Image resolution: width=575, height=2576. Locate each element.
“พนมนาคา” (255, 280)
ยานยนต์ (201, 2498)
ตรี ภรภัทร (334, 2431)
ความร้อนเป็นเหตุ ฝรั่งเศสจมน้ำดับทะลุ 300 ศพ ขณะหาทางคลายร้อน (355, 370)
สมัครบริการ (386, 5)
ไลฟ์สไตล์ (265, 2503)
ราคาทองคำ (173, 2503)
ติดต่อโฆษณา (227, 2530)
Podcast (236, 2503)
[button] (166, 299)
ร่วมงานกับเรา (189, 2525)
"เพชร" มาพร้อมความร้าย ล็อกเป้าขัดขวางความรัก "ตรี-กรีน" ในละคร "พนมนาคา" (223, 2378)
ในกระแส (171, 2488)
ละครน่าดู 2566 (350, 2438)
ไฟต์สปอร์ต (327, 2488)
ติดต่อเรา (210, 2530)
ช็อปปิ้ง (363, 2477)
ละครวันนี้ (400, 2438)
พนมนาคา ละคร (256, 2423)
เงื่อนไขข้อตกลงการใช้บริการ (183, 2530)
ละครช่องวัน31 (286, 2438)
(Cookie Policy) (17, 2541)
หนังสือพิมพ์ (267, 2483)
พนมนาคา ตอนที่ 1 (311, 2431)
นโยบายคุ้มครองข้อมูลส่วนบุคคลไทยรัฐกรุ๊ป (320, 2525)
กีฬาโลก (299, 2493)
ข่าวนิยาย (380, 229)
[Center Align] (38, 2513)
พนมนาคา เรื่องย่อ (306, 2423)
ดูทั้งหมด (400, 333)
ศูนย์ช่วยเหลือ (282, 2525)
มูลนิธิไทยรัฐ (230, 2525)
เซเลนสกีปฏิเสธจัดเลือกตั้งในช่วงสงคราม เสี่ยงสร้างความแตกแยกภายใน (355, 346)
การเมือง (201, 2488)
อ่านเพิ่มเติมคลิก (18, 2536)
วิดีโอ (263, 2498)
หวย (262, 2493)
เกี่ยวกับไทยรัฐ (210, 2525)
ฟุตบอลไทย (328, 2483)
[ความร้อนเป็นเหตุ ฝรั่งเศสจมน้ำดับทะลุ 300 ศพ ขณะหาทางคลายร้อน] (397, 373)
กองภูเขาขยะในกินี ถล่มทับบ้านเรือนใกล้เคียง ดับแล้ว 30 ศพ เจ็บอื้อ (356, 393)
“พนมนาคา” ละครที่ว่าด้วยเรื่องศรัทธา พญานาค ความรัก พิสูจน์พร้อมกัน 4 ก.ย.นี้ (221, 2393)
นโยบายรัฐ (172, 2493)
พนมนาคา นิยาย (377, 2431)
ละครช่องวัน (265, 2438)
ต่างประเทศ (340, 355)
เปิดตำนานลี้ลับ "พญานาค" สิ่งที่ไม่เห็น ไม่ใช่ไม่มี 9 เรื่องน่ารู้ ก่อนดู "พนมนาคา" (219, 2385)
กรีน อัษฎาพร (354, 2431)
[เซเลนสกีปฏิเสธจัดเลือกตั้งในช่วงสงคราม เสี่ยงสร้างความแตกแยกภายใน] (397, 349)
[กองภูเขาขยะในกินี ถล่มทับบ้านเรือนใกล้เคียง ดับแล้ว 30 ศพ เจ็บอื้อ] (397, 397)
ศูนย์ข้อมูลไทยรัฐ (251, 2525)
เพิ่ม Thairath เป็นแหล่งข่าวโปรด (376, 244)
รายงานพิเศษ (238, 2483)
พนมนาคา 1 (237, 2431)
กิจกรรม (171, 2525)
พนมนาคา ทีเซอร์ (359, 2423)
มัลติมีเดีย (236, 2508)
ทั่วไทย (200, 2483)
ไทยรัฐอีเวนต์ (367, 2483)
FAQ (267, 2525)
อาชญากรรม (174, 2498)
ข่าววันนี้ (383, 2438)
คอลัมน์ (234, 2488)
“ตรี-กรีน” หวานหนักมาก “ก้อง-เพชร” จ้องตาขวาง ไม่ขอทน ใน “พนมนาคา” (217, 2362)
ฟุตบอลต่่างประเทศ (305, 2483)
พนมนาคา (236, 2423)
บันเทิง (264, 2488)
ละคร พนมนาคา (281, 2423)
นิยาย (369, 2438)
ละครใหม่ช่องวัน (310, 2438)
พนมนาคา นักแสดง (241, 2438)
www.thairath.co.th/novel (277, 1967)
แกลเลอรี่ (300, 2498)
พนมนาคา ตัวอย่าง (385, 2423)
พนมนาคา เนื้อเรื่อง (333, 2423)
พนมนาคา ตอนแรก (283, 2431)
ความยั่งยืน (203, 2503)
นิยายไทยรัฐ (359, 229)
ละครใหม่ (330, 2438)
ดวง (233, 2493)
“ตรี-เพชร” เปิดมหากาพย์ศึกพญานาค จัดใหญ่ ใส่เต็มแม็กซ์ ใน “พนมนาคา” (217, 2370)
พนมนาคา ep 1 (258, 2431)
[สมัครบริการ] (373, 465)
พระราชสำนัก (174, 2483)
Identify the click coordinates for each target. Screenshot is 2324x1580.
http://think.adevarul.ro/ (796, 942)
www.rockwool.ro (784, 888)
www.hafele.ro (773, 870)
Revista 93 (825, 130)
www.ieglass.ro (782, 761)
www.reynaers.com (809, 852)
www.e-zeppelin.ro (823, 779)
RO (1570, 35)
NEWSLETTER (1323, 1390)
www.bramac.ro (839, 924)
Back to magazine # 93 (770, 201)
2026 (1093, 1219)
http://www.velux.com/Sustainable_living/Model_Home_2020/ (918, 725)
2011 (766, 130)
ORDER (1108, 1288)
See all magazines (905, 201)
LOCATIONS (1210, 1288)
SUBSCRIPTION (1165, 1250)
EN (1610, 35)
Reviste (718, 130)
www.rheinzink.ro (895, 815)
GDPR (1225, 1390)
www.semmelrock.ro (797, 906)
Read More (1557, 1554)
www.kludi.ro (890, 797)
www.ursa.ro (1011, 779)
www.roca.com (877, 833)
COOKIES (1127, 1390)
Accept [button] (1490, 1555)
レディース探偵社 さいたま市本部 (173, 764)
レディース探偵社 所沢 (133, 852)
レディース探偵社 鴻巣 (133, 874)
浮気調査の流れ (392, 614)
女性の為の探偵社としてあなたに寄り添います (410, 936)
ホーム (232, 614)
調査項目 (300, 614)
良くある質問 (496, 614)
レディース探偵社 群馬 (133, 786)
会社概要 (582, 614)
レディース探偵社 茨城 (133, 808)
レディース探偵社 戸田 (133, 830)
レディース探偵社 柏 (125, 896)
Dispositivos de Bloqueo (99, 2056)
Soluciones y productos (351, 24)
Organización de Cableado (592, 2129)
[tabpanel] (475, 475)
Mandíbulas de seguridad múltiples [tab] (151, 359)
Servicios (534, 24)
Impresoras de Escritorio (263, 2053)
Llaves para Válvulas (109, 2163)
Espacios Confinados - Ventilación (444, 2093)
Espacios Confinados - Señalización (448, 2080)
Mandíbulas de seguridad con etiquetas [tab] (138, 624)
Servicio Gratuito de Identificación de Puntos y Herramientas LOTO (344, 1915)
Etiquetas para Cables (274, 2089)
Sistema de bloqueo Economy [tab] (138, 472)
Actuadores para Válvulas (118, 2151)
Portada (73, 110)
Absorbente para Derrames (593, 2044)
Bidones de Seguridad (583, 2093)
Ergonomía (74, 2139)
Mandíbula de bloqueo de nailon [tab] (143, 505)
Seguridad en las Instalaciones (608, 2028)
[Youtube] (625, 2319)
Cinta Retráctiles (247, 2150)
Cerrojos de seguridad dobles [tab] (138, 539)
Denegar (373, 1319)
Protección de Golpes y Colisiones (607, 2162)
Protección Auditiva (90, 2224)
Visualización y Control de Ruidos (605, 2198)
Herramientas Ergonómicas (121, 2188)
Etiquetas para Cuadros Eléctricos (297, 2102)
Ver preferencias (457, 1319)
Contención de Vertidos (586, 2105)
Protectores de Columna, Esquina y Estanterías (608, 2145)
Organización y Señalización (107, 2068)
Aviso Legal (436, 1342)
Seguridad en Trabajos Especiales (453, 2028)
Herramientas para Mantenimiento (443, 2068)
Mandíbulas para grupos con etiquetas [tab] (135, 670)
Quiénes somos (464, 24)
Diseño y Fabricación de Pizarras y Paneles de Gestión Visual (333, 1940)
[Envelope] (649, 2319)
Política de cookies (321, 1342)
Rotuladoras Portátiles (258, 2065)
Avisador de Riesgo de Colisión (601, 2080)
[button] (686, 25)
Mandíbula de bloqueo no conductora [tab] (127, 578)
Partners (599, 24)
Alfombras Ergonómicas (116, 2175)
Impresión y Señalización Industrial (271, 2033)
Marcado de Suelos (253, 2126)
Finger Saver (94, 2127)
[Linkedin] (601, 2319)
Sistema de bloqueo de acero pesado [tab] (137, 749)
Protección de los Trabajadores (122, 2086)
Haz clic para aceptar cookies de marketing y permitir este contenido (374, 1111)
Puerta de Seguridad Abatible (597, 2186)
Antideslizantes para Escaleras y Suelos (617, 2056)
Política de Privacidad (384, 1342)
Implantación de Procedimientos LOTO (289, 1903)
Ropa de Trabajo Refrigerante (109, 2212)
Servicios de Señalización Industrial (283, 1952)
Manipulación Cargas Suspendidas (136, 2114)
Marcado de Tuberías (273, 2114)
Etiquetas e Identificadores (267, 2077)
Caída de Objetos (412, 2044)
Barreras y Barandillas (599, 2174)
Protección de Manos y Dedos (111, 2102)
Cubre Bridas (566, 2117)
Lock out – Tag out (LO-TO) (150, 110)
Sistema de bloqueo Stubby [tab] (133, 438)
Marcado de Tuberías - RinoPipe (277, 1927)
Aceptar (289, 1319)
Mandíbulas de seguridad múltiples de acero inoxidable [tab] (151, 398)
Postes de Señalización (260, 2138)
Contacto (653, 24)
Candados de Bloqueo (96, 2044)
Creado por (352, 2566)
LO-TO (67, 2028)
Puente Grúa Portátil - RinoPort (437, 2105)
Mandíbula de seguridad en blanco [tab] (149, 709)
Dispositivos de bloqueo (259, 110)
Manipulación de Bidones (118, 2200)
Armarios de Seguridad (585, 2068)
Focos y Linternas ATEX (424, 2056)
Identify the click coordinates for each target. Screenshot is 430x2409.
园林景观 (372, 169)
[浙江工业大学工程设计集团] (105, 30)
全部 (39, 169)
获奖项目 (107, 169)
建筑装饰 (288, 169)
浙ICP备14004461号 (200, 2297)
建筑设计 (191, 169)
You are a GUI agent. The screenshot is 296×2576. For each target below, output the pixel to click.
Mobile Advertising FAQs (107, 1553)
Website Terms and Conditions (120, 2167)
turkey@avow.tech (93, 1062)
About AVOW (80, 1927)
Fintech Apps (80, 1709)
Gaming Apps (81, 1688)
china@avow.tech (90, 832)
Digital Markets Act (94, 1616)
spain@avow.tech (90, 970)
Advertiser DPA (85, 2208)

- _EXERCISE DETAILS_: Output each line of the records above exactly, beginning at the first, and stop once the line containing "[ความร้อนเป็นเหตุ ฝรั่งเศสจมน้ำดับทะลุ 300" has been output.

- _RESULT FOR THIS EXERCISE_:
Image resolution: width=575, height=2576. Locate each element.
“พนมนาคา” (255, 280)
ยานยนต์ (201, 2498)
ตรี ภรภัทร (334, 2431)
ความร้อนเป็นเหตุ ฝรั่งเศสจมน้ำดับทะลุ 300 ศพ ขณะหาทางคลายร้อน (355, 370)
สมัครบริการ (386, 5)
ไลฟ์สไตล์ (265, 2503)
ราคาทองคำ (173, 2503)
ติดต่อโฆษณา (227, 2530)
Podcast (236, 2503)
[button] (166, 299)
ร่วมงานกับเรา (189, 2525)
"เพชร" มาพร้อมความร้าย ล็อกเป้าขัดขวางความรัก "ตรี-กรีน" ในละคร "พนมนาคา" (223, 2378)
ในกระแส (171, 2488)
ละครน่าดู 2566 (350, 2438)
ไฟต์สปอร์ต (327, 2488)
ติดต่อเรา (210, 2530)
ช็อปปิ้ง (363, 2477)
ละครวันนี้ (400, 2438)
พนมนาคา ละคร (256, 2423)
เงื่อนไขข้อตกลงการใช้บริการ (183, 2530)
ละครช่องวัน31 (286, 2438)
(Cookie Policy) (17, 2541)
หนังสือพิมพ์ (267, 2483)
พนมนาคา ตอนที่ 1 (311, 2431)
นโยบายคุ้มครองข้อมูลส่วนบุคคลไทยรัฐกรุ๊ป (320, 2525)
กีฬาโลก (299, 2493)
ข่าวนิยาย (380, 229)
[Center Align] (38, 2513)
พนมนาคา เรื่องย่อ (306, 2423)
ดูทั้งหมด (400, 333)
ศูนย์ช่วยเหลือ (282, 2525)
มูลนิธิไทยรัฐ (230, 2525)
เซเลนสกีปฏิเสธจัดเลือกตั้งในช่วงสงคราม เสี่ยงสร้างความแตกแยกภายใน (355, 346)
การเมือง (201, 2488)
อ่านเพิ่มเติมคลิก (18, 2536)
วิดีโอ (263, 2498)
หวย (262, 2493)
เกี่ยวกับไทยรัฐ (210, 2525)
ฟุตบอลไทย (328, 2483)
[ความร้อนเป็นเหตุ ฝรั่งเศสจมน้ำดับทะลุ 300 ศพ ขณะหาทางคลายร้อน] (397, 373)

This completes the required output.